Holding out my hands, I shake my head. “Not in the mood.”
“Fine.” She sighs. “Well, I have everything set up for meet and greet after the game tomorrow. And, the linen supplier doesn’t have enough white tablecloths for the charity dinner next week, so I ordered the cream. I figure it will look just as good with the color scheme we have picked out.”
“Iris, you know I love you, but I’m going to have to kill you if you don’t leave.”
“What?” She giggles.
“I’m tired and need to sleep. I have full confidence in you and all your decisions. If you think hot-pink linens will look best, I trust you. I don’t care about who has chemistry with who. And, if I’m being honest, the only reason I’m still sitting here is because I’m enjoying my last few sips of my latte, which I won’t have again until August. So I appreciate you stopping by, but can you please leave now?”
She groans in mock annoyance. “Okay, then.” She hops up from the sofa. “I’ll leave. One of these days, you’ll have to give me something juicy. A friendship requires some tea, Penelope.”
“I’m not the tea-spilling type of girl. You know that about me.”
“I do, and I love you anyway,” she singsongs. “Oh, I’m all caught up at work and literally have nothing to do, so I’m taking the rest of the day off to play with Sandy. Okay, boss?”
Sandy is the golden wiener dog that she got Cade for Christmas, and I don’t blame her. I’d rather hang out with the puppy than most of the people at work, too.

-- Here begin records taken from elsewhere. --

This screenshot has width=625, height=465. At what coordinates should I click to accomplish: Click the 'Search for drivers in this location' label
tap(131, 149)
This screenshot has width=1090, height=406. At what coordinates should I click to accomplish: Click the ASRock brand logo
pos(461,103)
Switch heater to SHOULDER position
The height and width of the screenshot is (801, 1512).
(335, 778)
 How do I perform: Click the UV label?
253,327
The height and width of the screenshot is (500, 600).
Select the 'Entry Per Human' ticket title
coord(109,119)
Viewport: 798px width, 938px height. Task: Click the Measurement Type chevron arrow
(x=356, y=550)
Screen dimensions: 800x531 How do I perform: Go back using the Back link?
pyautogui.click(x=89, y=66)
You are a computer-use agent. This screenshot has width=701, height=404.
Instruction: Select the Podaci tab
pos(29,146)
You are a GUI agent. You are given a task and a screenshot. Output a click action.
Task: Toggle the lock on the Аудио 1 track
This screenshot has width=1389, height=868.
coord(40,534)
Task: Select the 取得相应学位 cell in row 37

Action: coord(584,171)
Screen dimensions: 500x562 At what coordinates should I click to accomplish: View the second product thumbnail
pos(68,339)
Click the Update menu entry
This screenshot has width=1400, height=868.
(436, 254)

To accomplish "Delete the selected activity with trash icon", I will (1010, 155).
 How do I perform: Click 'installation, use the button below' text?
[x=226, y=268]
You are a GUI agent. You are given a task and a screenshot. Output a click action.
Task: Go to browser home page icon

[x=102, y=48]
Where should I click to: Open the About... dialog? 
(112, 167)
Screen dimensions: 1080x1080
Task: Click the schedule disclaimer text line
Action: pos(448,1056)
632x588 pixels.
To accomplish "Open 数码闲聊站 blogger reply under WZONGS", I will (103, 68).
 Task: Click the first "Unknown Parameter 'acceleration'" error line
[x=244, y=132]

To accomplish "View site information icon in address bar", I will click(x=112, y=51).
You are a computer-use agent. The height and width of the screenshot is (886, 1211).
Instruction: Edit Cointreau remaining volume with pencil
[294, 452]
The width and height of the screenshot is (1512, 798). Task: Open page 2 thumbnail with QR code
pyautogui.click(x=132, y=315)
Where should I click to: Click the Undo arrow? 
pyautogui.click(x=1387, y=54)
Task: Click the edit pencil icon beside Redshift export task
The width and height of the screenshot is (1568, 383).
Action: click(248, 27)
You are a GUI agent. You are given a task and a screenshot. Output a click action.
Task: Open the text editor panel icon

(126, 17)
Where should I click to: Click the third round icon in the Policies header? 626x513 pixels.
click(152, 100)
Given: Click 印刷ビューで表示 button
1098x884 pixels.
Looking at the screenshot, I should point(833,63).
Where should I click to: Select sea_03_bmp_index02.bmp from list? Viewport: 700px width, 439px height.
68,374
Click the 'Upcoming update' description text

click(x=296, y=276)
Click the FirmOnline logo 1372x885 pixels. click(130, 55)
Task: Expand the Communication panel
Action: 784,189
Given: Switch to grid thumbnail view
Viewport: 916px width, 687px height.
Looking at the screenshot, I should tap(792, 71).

Bringing the cup to my lips, I take a sip and give her a thumbs-up.
“See you tomorrow,” she says before leaving the living room.
The front door closes, and I’m left alone with my coffee and thoughts. I can’t believe she thought there was something between me and Gunner. I’m even more sure of my decision not to say anything about our time together in that hotel room. If she had thought there were some hidden feelings there before, our Vancouver escapades would have given her all the fuel she needed to fan that fire. And there’s no flame. No fire. No feelings.
There’s nothing between me and the grumpy goalie besides a distant memory of an extended one-night stand. Which, if I’m being honest, doesn’t even feel real. It felt like a dream. And like all dreams… they’re soon forgotten.